EXERCISE AIM: Reproduce the lines below from the one that contains "Toute la vie des Clubs (331, 713)" through the end, inclusive, and add nothing.
─── DATA FOR ANALYSIS
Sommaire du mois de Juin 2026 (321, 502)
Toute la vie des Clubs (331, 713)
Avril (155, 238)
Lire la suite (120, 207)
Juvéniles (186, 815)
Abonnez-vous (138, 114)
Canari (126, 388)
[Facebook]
──────
RESULT:
Toute la vie des Clubs (331, 713)
Avril (155, 238)
Lire la suite (120, 207)
Juvéniles (186, 815)
Abonnez-vous (138, 114)
Canari (126, 388)
[Facebook]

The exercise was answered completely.